Princess of East Frisia (as regent); Lady of Esens, Stedesdorf and Wittmund (as regent);
- Reign: 6 June 1665 - 14 March 1690
- Predecessor: George Christian
- Successor: Christian Everhard
- Born: 21 October 1645 Stuttgart
- Died: 16 May 1699 (aged 53) Bruchhausen
- Spouse: George Christian, Prince of East Frisia
- Issue: Christian Everhard, Prince of East Frisia
- House: House of Württemberg
- Father: Eberhard III, Duke of Württemberg
- Mother: Anna Catharina of Salm-Kyrburg

= Christine Charlotte of Württemberg =

Princess consort of East Frisia

Christine Charlotte of Württemberg (21 October 1645, Stuttgart - 16 May 1699, Bruchhausen) was a princess consort of East Frisia by her marriage to George Christian, Prince of East Frisia. She served as the regent of East Frisia during the minority of her son from 1665 until 1690.

== Early life ==
Born into the ancient House of Württemberg, Christine Charlotte was born as the fourth daughter and eight child of Duke Eberhard III, Duke of Württemberg and Anna Catharina of Salm-Kyrburg (1614-1655).

== Marriage ==
At the age of 16, she married on 14 May 1662 Count George Christian of East Frisia, who was raised in the same year to the rank of Imperial Prince.

===Regency===
George Christian died on 6 June 1665, leaving his wife pregnant with their third child; their first child had already died the previous July. Four months later (1 October 1665), Christine Charlotte gave birth to her only son, Christian Everhard. Her second child went on to die the following June.

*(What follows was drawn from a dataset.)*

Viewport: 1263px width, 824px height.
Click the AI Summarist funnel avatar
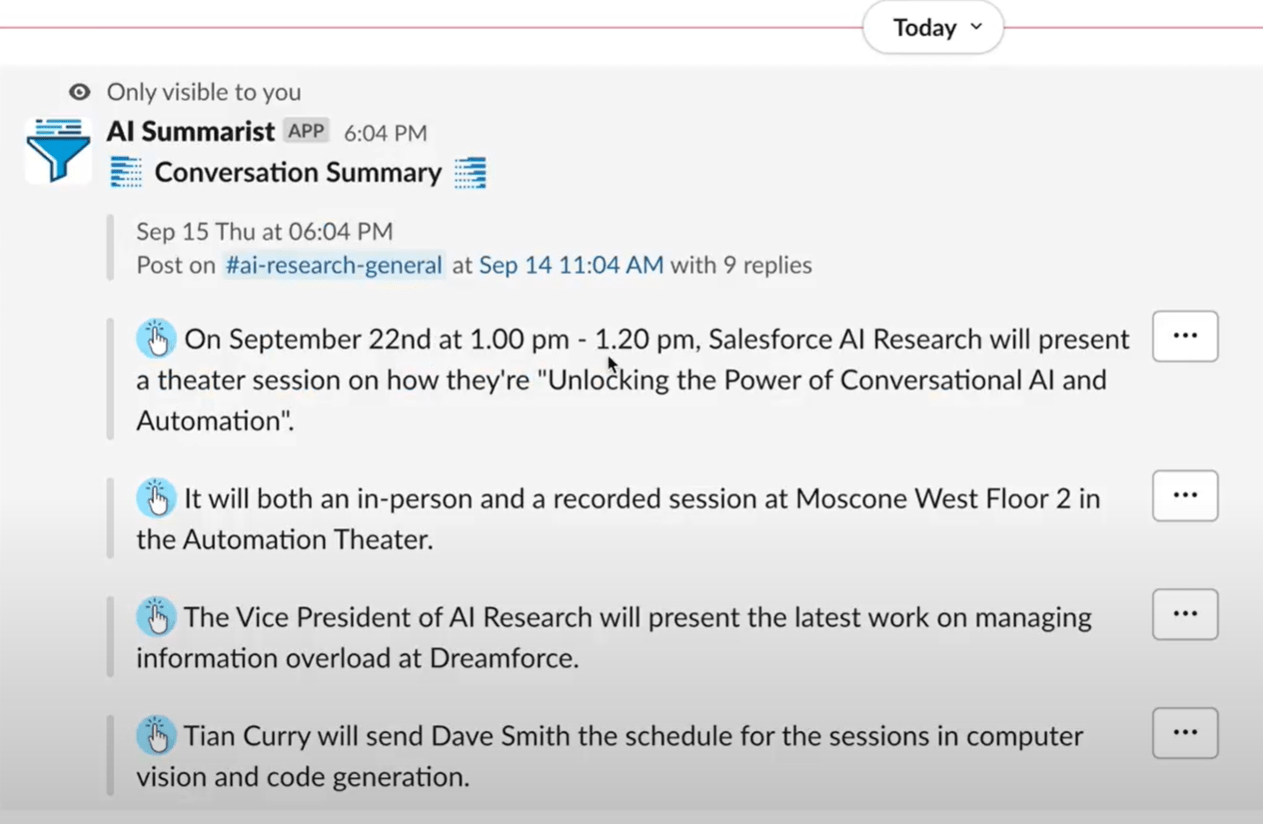pos(58,150)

As the mother of the newborn Christian Everhard, she became his guardian and regent of East Frisia. She tried to rule as an absolutist princess, which led to a series of conflict with the equally self-conscious estates of East Frisia and brought the country to the brink of civil war several times.

She was considered extraordinarily beautiful, intelligent and eloquent, but also domineering, unforgiving, unrepentant and wasteful. Her reign was marked by disputes within East Frisia. Historians have a negative view of her overall performance, which may be due to her conflicts with the estates of the realm.

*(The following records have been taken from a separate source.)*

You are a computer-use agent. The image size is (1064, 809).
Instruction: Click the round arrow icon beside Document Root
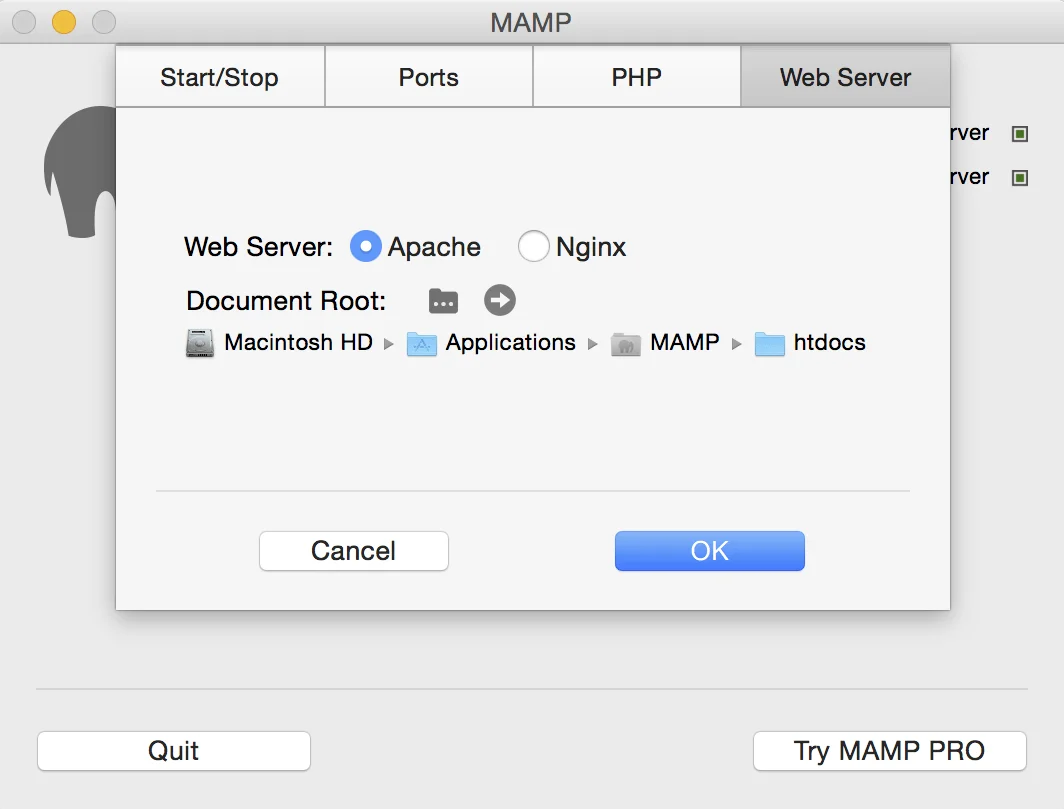[500, 300]
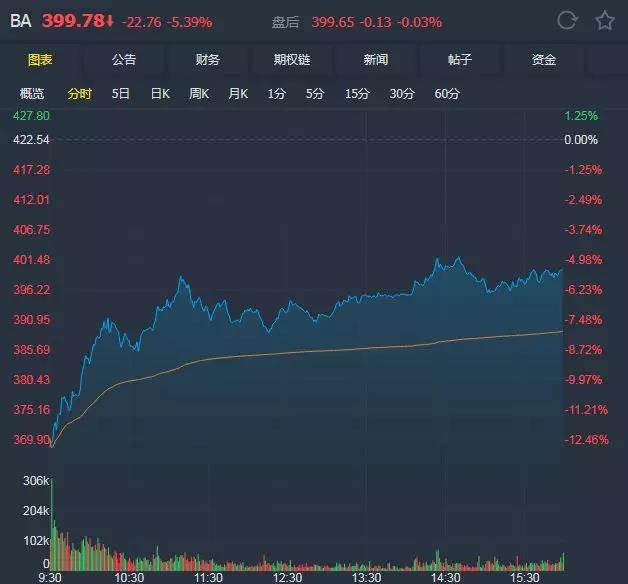Click the refresh icon
The height and width of the screenshot is (584, 628).
tap(567, 20)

Her major foreign policy success was a border treaty with Oldenburg on 22 December 1666. This treaty created the so-called Golden line, which separates East Frisia from Oldenburg Friesland to this day.

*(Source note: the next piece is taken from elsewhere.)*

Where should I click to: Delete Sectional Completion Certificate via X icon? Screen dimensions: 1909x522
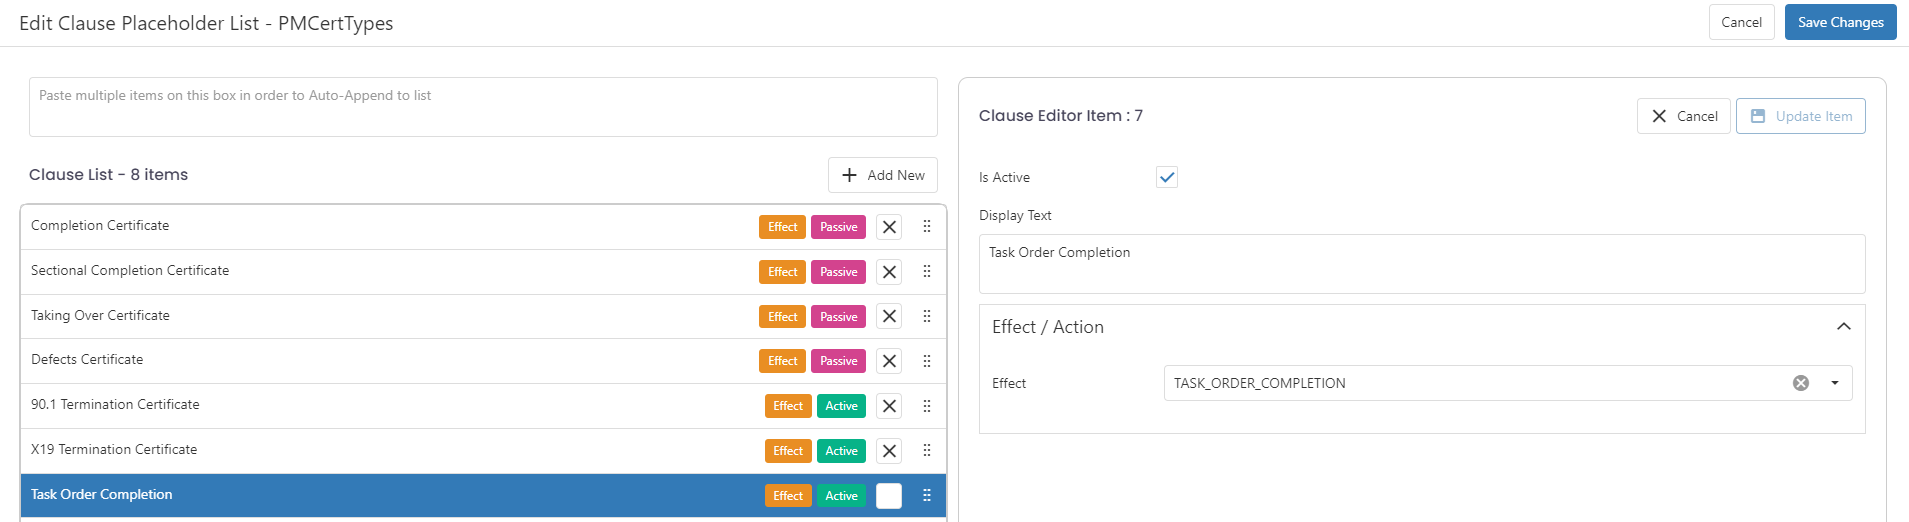[889, 272]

In 1690, the Emperor confirmed the estates and declared her son of age.

Christine Charlotte always had delicate lungs, frequently suffering from constant coughing, fainting, and fevers. She finally died on 16 May 1699 at the age of 53.

==Issue==
Only one of the couple's three children lived to adulthood:
- Eberhardine Katharina (25 May 1663 – 10 July 1664), died in early childhood.
- Juliane Charlotte (3 January 1664 – 3 June 1666), died in early childhood.
- Christian Everhard (1 October 1665 – 30 June 1708), the successor of his father.

==Literature==
- Raff, Gerhard (2002). "Hie gut Wirtemberg allewege"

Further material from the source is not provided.